- DESCRIPTION OF THE TASK
Using the profile of Jean Beaman below, answer yes or no to whether each statement agrees with it, and quote the words that decide it. 1. She earned her Ph.D. at Duke University. 2. Her book Citizen Outsider came out in 2017. 3. Her research covers both France and the United States.

- SELECTION
Principal Investigators Team
Jean Beaman
Jean Beaman is Associate Professor of Sociology, with affiliations with Political Science, Feminist Studies, Global Studies, and the Center for Black Studies Research, at the University of California, Santa Barbara. Previously, she was faculty at Purdue University and held visiting fellowships at Duke University and the European University Institute (Florence, Italy). Her research is ethnographic in nature and focuses on race/ethnicity, racism, international migration, and state-sponsored violence in both France and the United States. She is the author of Citizen Outsider: Children of North African Immigrants in France (University of California Press, 2017), as well as numerous articles and book chapters. Her current book project is on suspect citizenship and belonging, anti-racist mobilization, and activism against police violence in France. She received her Ph.D. in Sociology from Northwestern University. She is also an Editor of H-Net Black Europe, an Associate Editor of the journal, Identities: Global Studies in Culture and Power, and Corresponding Editor for the journal Metropolitics/Metropolitiques.

- RECORD LIST

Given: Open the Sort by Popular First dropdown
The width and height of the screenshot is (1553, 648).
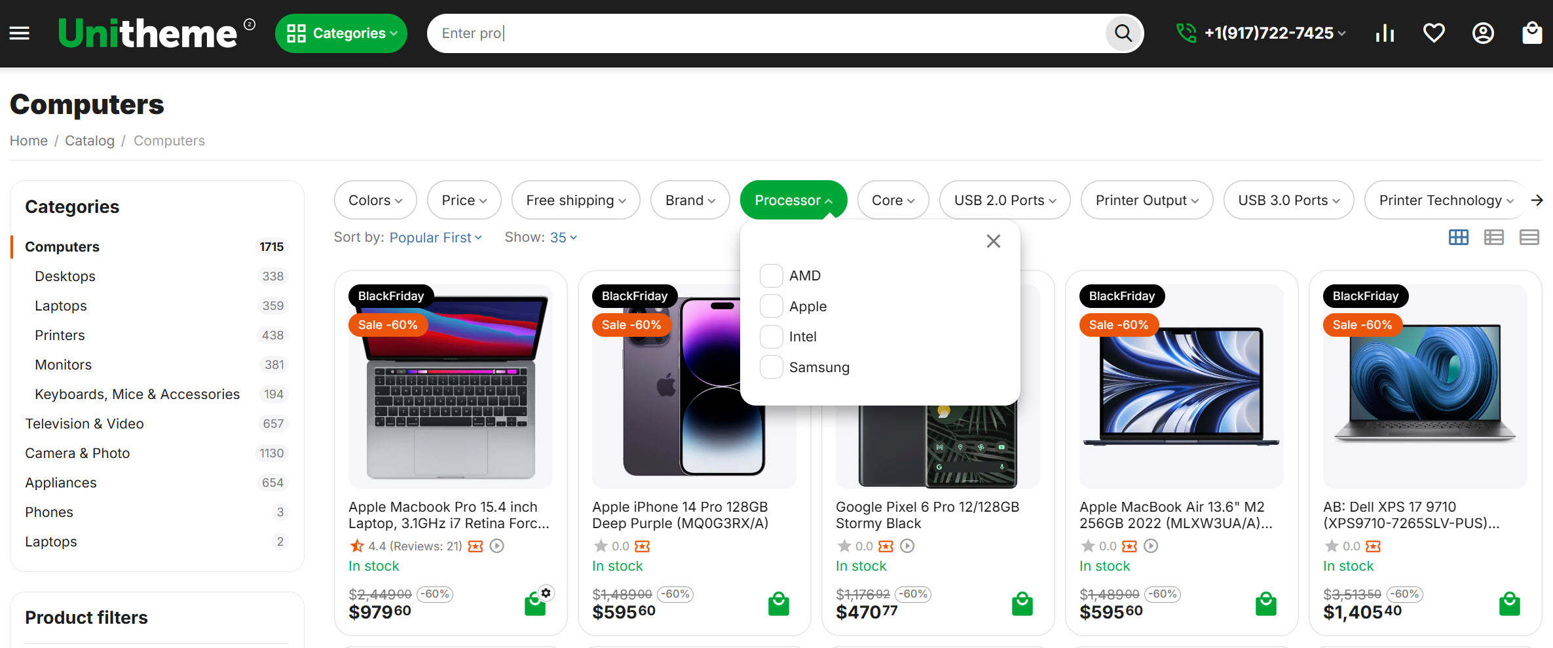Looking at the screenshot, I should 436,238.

* * *

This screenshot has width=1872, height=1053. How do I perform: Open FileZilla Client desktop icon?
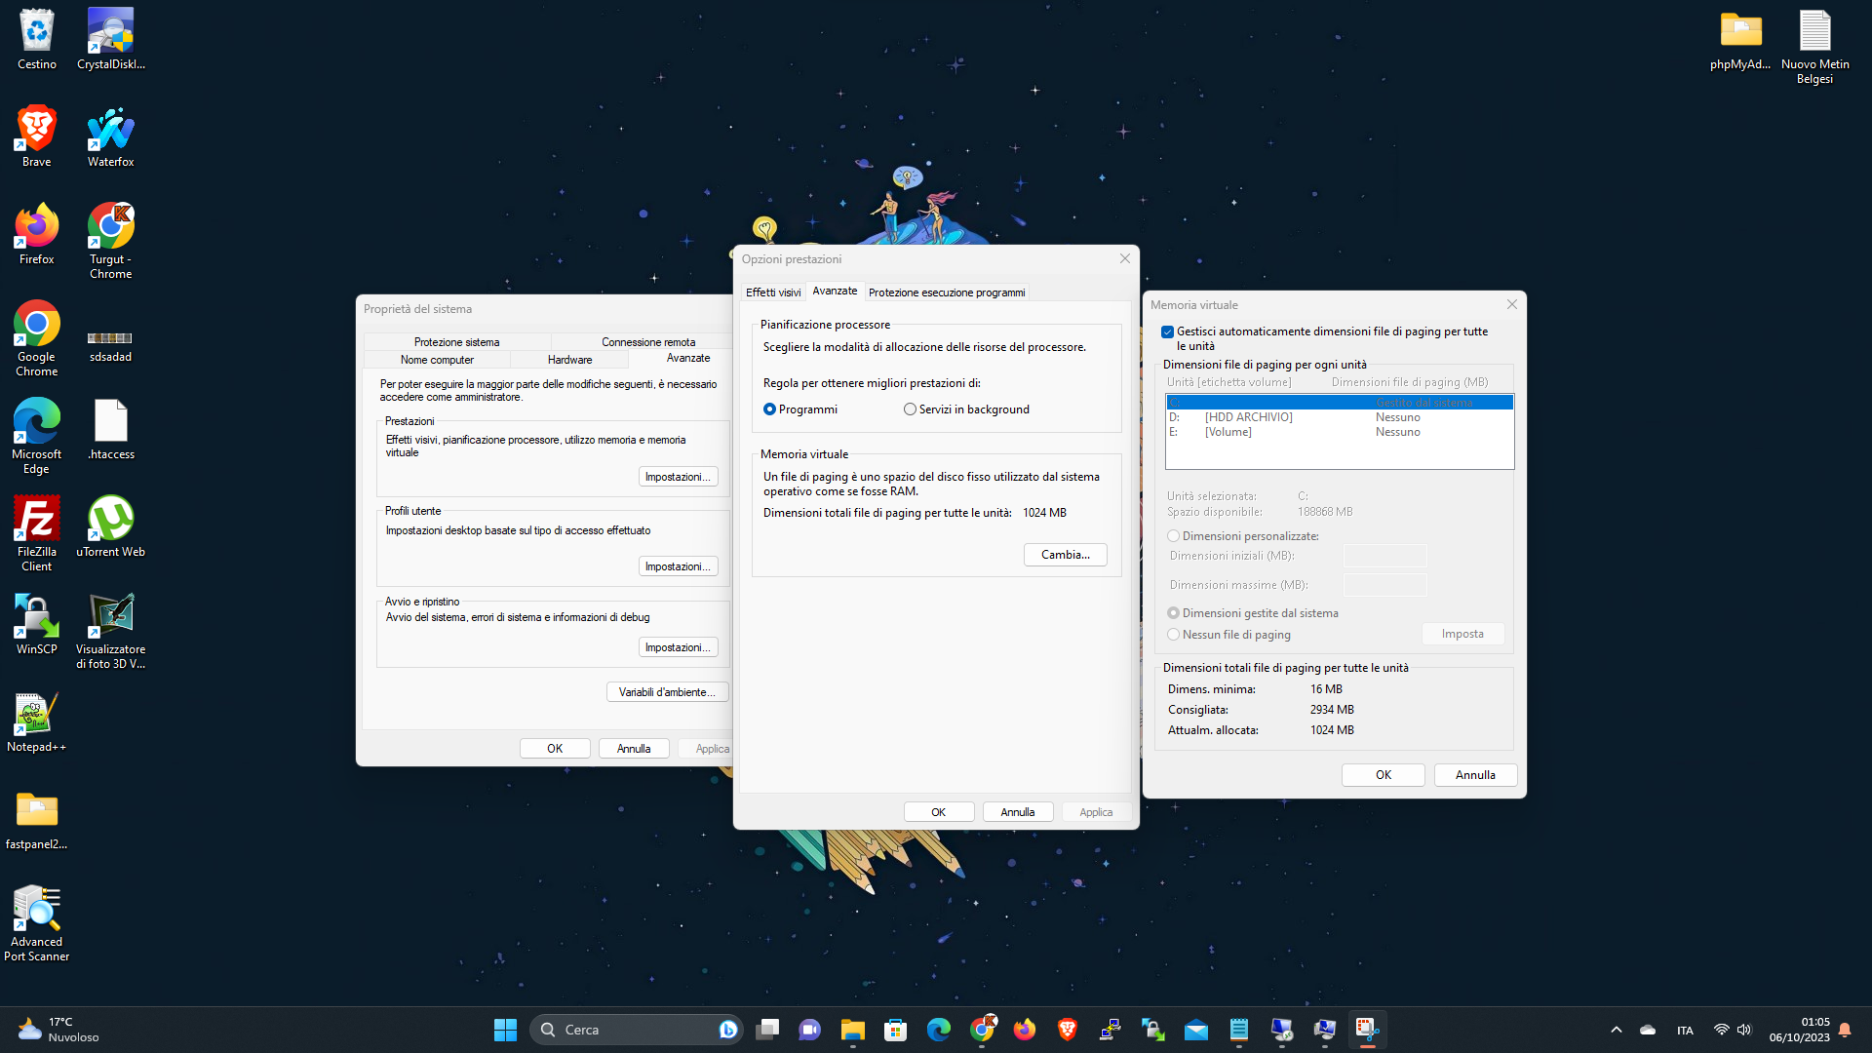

- EXERCISE ANSWER
1. No: "She received her Ph.D. in Sociology from Northwestern University."
2. Yes: "(University of California Press, 2017)"
3. Yes: "in both France and the United States"